TO DO: In the entries below, find the line containing "Buy Weed Online Manitoba (901, 2056)" and the line containing "Image resolution: width=768, height=2318.". Copy those two lines and everything between them exactly, and only that.

DATA SUPPLIED:
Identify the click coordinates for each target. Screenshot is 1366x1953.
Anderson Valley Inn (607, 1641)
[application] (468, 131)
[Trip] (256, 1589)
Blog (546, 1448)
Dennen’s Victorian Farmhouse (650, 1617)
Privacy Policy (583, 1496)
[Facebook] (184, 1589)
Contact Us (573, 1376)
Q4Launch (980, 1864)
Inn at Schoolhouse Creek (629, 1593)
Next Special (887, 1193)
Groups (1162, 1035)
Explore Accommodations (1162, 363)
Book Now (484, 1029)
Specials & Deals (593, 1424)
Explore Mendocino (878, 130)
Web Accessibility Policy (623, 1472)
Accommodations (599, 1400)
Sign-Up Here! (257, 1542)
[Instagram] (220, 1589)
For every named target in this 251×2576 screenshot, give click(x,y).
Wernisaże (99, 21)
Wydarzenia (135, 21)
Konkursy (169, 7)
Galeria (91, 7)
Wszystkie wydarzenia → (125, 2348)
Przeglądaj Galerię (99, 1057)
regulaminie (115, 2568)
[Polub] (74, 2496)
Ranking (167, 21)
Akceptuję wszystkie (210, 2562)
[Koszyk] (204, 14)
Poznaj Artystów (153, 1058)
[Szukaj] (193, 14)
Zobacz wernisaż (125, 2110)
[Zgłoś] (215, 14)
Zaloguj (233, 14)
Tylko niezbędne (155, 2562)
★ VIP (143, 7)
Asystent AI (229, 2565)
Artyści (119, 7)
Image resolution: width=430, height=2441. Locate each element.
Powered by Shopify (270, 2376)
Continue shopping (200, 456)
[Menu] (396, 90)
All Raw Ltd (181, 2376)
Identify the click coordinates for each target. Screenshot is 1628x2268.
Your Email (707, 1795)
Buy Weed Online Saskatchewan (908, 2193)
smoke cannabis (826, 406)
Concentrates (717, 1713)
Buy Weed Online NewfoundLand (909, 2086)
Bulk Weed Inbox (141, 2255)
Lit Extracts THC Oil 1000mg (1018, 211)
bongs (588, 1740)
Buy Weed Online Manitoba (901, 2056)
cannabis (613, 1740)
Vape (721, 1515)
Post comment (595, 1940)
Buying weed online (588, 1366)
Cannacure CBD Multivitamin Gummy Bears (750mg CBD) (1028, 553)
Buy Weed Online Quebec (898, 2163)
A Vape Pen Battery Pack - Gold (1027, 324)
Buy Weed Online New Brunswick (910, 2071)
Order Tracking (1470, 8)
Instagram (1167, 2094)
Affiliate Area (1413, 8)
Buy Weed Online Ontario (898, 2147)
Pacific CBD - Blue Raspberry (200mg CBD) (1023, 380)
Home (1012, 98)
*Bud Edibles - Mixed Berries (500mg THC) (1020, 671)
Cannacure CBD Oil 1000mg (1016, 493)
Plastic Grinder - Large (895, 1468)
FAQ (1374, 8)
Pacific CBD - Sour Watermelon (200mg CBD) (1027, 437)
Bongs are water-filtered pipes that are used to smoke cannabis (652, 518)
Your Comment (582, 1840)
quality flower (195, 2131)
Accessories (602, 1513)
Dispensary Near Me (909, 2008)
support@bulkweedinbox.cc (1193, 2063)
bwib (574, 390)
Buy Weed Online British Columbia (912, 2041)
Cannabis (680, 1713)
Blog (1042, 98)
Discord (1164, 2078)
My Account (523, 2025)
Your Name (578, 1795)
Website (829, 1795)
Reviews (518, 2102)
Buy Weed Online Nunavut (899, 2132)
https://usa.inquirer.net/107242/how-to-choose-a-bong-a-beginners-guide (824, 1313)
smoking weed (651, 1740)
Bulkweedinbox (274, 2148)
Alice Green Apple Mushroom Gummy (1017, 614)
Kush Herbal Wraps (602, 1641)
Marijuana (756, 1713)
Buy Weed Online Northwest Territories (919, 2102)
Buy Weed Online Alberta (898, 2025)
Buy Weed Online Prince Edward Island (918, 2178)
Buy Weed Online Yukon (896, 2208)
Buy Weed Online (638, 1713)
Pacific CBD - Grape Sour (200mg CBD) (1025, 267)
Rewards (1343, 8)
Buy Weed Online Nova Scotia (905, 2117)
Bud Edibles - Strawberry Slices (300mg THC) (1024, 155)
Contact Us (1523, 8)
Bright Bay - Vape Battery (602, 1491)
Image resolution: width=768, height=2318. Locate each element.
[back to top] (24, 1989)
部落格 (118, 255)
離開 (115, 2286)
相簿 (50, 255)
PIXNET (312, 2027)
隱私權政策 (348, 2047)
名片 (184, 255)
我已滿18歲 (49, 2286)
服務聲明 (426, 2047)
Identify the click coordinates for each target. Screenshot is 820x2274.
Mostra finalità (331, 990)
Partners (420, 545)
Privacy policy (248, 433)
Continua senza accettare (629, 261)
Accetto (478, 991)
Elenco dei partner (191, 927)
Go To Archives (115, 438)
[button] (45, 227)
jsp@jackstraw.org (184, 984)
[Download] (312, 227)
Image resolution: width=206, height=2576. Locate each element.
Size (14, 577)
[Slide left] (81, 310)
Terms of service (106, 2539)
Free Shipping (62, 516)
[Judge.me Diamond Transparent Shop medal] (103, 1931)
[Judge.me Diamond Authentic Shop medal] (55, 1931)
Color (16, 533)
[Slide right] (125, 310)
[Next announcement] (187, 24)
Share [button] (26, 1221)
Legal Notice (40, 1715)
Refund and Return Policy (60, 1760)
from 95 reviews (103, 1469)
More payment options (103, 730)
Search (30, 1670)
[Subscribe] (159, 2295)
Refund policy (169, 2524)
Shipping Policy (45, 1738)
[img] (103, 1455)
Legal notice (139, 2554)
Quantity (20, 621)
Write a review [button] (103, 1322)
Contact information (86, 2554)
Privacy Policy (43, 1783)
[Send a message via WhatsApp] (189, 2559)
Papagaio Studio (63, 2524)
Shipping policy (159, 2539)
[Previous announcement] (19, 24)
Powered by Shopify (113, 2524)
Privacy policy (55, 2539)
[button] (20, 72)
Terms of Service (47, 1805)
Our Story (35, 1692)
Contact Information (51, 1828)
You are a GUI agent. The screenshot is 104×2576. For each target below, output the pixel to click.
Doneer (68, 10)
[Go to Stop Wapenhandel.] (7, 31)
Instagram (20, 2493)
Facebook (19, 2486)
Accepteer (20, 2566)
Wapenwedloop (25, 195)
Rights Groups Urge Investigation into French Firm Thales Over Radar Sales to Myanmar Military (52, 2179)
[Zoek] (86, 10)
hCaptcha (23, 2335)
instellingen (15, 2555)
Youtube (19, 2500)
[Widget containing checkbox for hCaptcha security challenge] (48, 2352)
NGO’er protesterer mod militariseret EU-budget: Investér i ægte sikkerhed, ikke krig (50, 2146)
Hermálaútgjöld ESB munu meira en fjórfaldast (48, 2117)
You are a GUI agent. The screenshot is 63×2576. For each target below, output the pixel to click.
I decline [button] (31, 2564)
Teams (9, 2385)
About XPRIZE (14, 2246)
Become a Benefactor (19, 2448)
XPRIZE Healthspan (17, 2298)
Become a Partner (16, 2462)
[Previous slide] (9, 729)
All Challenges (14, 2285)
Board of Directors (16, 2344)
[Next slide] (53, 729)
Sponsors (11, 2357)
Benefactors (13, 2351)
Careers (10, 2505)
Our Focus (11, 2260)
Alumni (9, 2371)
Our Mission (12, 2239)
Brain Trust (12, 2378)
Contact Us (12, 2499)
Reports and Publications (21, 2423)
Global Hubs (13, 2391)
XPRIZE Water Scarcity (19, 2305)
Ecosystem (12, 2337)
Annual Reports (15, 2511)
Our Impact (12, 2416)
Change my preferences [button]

SOLVED EXERCISE:
Buy Weed Online Manitoba (901, 2056)
cannabis (613, 1740)
Vape (721, 1515)
Post comment (595, 1940)
Buying weed online (588, 1366)
Cannacure CBD Multivitamin Gummy Bears (750mg CBD) (1028, 553)
Buy Weed Online Quebec (898, 2163)
A Vape Pen Battery Pack - Gold (1027, 324)
Buy Weed Online New Brunswick (910, 2071)
Order Tracking (1470, 8)
Instagram (1167, 2094)
Affiliate Area (1413, 8)
Buy Weed Online Ontario (898, 2147)
Pacific CBD - Blue Raspberry (200mg CBD) (1023, 380)
Home (1012, 98)
*Bud Edibles - Mixed Berries (500mg THC) (1020, 671)
Cannacure CBD Oil 1000mg (1016, 493)
Plastic Grinder - Large (895, 1468)
FAQ (1374, 8)
Pacific CBD - Sour Watermelon (200mg CBD) (1027, 437)
Bongs are water-filtered pipes that are used to smoke cannabis (652, 518)
Your Comment (582, 1840)
quality flower (195, 2131)
Accessories (602, 1513)
Dispensary Near Me (909, 2008)
support@bulkweedinbox.cc (1193, 2063)
bwib (574, 390)
Buy Weed Online British Columbia (912, 2041)
Cannabis (680, 1713)
Blog (1042, 98)
Discord (1164, 2078)
My Account (523, 2025)
Your Name (578, 1795)
Website (829, 1795)
Reviews (518, 2102)
Buy Weed Online Nunavut (899, 2132)
https://usa.inquirer.net/107242/how-to-choose-a-bong-a-beginners-guide (824, 1313)
smoking weed (651, 1740)
Bulkweedinbox (274, 2148)
Alice Green Apple Mushroom Gummy (1017, 614)
Kush Herbal Wraps (602, 1641)
Marijuana (756, 1713)
Buy Weed Online Northwest Territories (919, 2102)
Buy Weed Online Alberta (898, 2025)
Buy Weed Online Prince Edward Island (918, 2178)
Buy Weed Online Yukon (896, 2208)
Buy Weed Online (638, 1713)
Pacific CBD - Grape Sour (200mg CBD) (1025, 267)
Rewards (1343, 8)
Buy Weed Online Nova Scotia (905, 2117)
Bud Edibles - Strawberry Slices (300mg THC) (1024, 155)
Contact Us (1523, 8)
Bright Bay - Vape Battery (602, 1491)
Image resolution: width=768, height=2318. Locate each element.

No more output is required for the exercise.